From 8f812c7cd4f5ccc2964a13fc2c0d588392742e63 Mon Sep 17 00:00:00 2001
From: Paul Masurel <paul.masurel@gmail.com>
Date: Thu, 11 Aug 2016 17:54:06 +0900
Subject: [PATCH] blop

---
 TODO.md                       |   2 +
 docs/tutorial.md              | 142 ++++++++++++++++++++++++++++++++--
 script/build-static-binary.sh |   3 +
 src/cli/commands/bench.rs     |   4 +-
 4 files changed, 142 insertions(+), 9 deletions(-)
 mode change 100644 => 100755 script/build-static-binary.sh

diff --git a/TODO.md b/TODO.md
index e622a01a8..74e514acb 100644
--- a/TODO.md
+++ b/TODO.md
@@ -1,8 +1,10 @@
+position not stored
 lenient mode for query parser
 phrase queries
 masks for union
 documentation
 query explain with proper term names
+better schema JSON 
 
 Arc for the schema
 error management
diff --git a/docs/tutorial.md b/docs/tutorial.md
index e7e86be25..167fbff40 100644
--- a/docs/tutorial.md
+++ b/docs/tutorial.md
@@ -12,7 +12,7 @@ with the articles of English wikipedia in it.
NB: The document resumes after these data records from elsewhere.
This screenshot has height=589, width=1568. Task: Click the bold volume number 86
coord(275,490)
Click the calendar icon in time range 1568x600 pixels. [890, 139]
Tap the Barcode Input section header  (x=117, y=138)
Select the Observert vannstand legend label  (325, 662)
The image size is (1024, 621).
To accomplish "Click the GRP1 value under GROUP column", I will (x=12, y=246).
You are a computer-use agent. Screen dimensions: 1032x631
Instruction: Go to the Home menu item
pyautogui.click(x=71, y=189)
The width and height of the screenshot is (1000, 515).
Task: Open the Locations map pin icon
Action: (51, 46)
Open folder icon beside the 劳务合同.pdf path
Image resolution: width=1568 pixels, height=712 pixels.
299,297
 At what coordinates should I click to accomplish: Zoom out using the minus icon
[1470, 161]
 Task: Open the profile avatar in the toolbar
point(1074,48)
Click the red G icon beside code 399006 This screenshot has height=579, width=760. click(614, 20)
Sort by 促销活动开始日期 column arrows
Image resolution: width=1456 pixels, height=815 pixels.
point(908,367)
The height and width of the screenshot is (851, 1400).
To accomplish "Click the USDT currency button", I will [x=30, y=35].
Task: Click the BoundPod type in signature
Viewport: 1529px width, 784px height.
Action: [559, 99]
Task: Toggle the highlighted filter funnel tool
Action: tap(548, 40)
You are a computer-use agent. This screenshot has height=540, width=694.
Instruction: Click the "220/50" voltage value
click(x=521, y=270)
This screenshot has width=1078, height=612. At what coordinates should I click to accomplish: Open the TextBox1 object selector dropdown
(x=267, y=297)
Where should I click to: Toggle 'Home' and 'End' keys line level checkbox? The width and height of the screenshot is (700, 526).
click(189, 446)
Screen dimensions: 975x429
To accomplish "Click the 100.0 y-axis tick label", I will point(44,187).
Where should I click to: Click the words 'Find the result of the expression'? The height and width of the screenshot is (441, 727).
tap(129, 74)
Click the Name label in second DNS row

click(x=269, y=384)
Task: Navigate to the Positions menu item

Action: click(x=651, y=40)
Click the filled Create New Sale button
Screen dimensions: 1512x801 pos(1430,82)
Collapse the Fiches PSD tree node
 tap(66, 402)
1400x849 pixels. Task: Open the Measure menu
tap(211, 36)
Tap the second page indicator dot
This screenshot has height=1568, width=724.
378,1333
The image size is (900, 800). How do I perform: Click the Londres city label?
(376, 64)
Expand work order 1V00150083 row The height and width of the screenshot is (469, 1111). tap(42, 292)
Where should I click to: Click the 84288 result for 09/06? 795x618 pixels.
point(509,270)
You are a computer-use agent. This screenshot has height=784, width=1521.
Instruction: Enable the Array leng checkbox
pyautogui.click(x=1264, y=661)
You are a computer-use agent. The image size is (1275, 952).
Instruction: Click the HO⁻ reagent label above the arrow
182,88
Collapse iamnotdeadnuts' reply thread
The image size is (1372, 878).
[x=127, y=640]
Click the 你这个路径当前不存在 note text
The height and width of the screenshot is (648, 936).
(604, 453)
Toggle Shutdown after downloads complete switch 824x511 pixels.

 There are two ways to get `tantivy`.
 If you are a rust programmer, you can run `cargo install tantivy`.
 Alternatively, if you are on `Linux 64bits`, you can download a
-static binary here []() 
+static binary:  [binaries/linux_x86_64/](http://fulmicoton.com/tantivy/binaries/linux_x86_64/tantivy) 
 
 ## Step 2 - creating the index
 
@@ -31,13 +31,141 @@ Our documents will contain
 * a body 
 * a url
 
-Running
+Running `tantivy new` will start a wizard that will help you go through
+the definition of the schema of our new index.
 
 ```bash
-    # create the directory
-    tantivy 
+    tantivy new -i wikipedia-index
 ```
-   
-   
 
-https://www.dropbox.com/s/wwnfnu441w1ec9p/wiki-articles.json.bz2?dl=0
\ No newline at end of file
+When asked answer to the question as follows:
+
+```
+    Creating new index 
+    Let's define it's schema! 
+
+
+
+    New field name  ? title
+    Text or unsigned 32-bit Integer (T/I) ? T
+    Should the field be stored (Y/N) ? Y
+    Should the field be indexed (Y/N) ? Y
+    Should the field be tokenized (Y/N) ? Y
+    Should the term frequencies (per doc) be in the index (Y/N) ? Y
+    Should the term positions (per doc) be in the index (Y/N) ? Y
+    Add another field (Y/N) ? Y
+
+
+
+    New field name  ? body 
+    Text or unsigned 32-bit Integer (T/I) ? T
+    Should the field be stored (Y/N) ? Y
+    Should the field be indexed (Y/N) ? Y
+    Should the field be tokenized (Y/N) ? Y
+    Should the term frequencies (per doc) be in the index (Y/N) ? Y
+    Should the term positions (per doc) be in the index (Y/N) ? Y
+    Add another field (Y/N) ? Y
+
+
+
+    New field name  ? url
+    Text or unsigned 32-bit Integer (T/I) ? T
+    Should the field be stored (Y/N) ? Y
+    Should the field be indexed (Y/N) ? N
+    Add another field (Y/N) ? N
+
+    [
+    {
+        "variant": "Text",
+        "fields": [
+        "title",
+        {
+            "indexing_options": "TokenizedWithFreqAndPosition",
+            "stored": true
+        }
+        ]
+    },
+    {
+        "variant": "Text",
+        "fields": [
+        "body",
+        {
+            "indexing_options": "TokenizedWithFreqAndPosition",
+            "stored": true
+        }
+        ]
+    },
+    {
+        "variant": "Text",
+        "fields": [
+        "url",
+        {
+            "indexing_options": "Unindexed",
+            "stored": true
+        }
+        ]
+    }
+    ]
+
+```
+
+If you want to know more about the meaning of these options, you can check out the [schema doc page](http://fulmicoton.com/tantivy/tantivy/schema/index.html).  
+
+The json displayed at the end has been written in `wikipedia-index/meta.json`.
+
+
+# Step 3 - Get the documents to index
+
+Tantivy's index command offers a way to index a json file.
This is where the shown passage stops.